Supplied data:

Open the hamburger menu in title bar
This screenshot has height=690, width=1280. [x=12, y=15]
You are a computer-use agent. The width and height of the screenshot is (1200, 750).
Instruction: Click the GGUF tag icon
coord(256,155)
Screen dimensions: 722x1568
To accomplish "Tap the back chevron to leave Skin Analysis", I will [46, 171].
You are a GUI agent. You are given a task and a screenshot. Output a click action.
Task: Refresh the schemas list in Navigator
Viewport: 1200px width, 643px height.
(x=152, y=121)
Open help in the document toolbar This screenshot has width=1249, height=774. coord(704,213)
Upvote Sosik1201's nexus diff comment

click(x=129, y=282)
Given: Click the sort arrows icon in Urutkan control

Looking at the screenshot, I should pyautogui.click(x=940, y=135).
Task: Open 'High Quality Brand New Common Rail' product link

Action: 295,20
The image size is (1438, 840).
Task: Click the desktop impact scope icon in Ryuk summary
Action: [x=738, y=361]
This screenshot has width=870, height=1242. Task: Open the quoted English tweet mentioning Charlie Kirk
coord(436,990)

Work instruction: Above are several records. Count the lines among them that contain "agent" and give only the total.

Solution: 2